*Task prompt*:
Output the lines of the records from the one containing "Given: Select the Hand tool" through the last, both ends included. Leave pictures out.

Screenshot grounding data

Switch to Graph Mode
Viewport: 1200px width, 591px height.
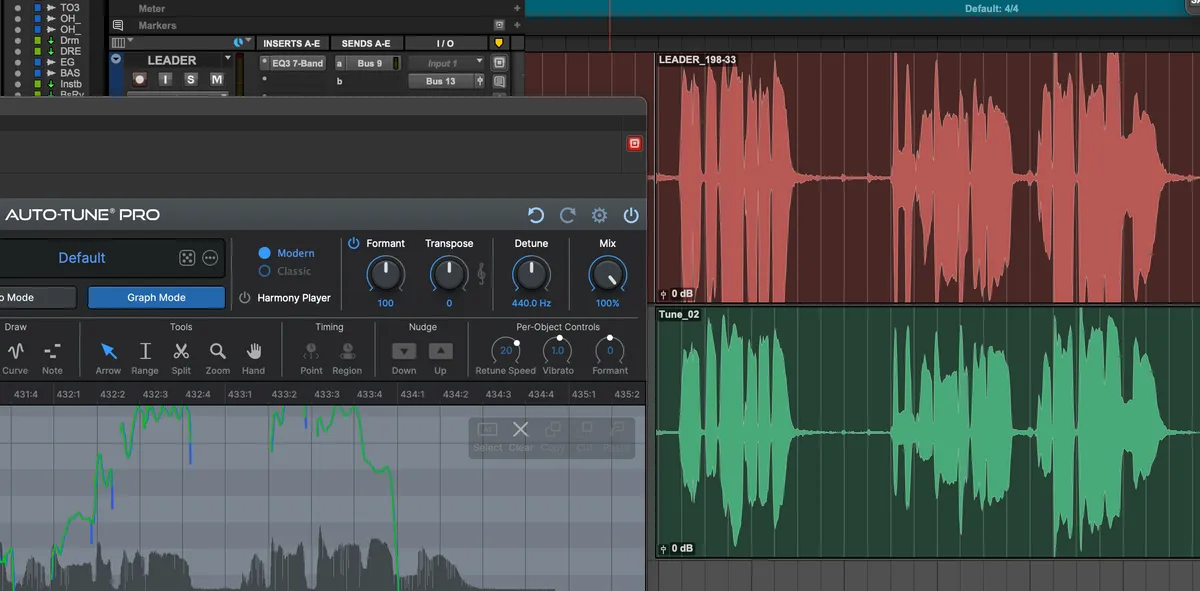click(156, 298)
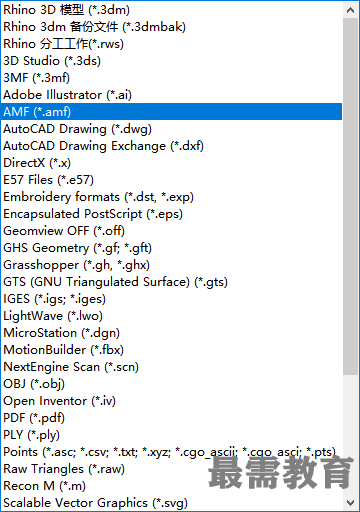Screen dimensions: 360x512
Task: Click the scrollbar track below the thumb
Action: [x=350, y=434]
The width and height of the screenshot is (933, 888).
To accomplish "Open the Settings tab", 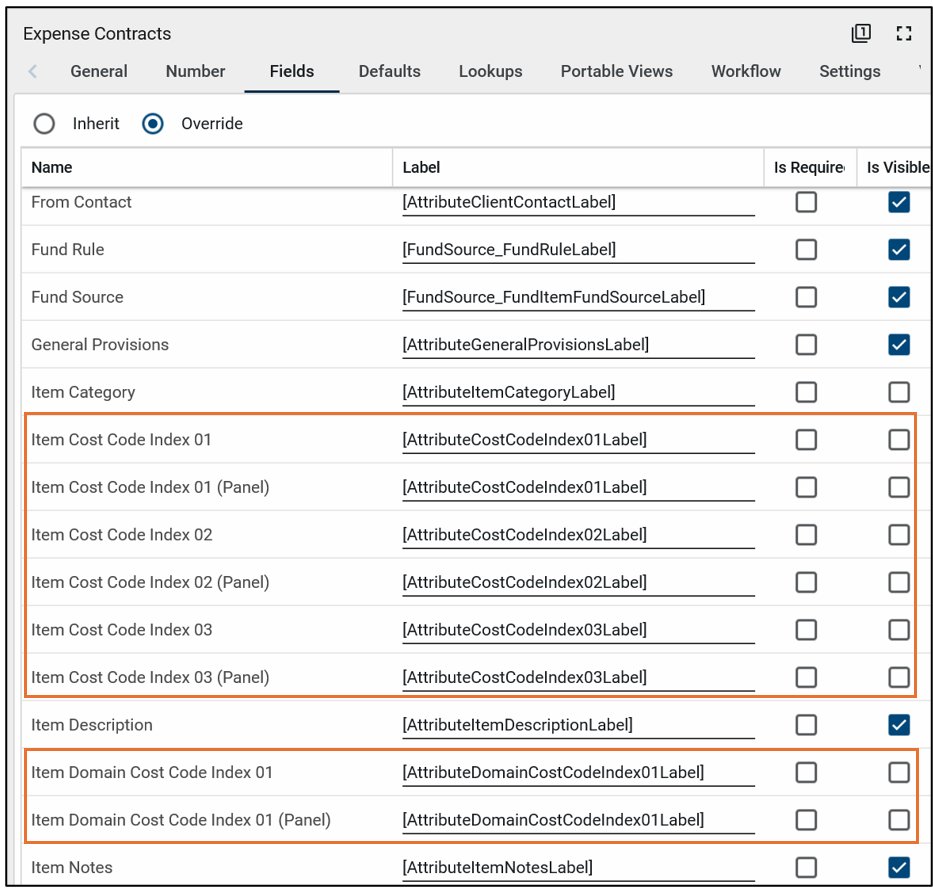I will point(849,72).
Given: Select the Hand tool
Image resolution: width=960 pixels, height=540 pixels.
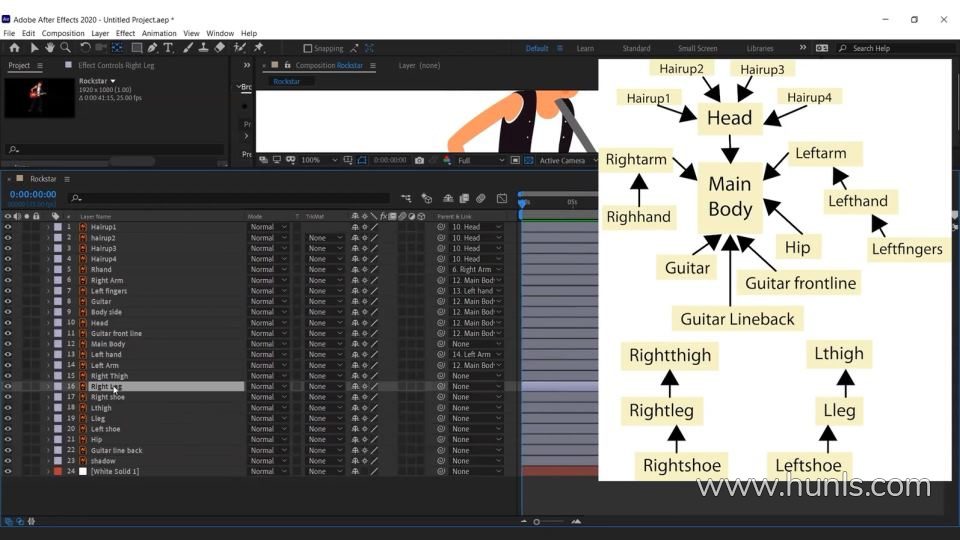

*Answer section*:
Given: Select the Hand tool
Image resolution: width=960 pixels, height=540 pixels.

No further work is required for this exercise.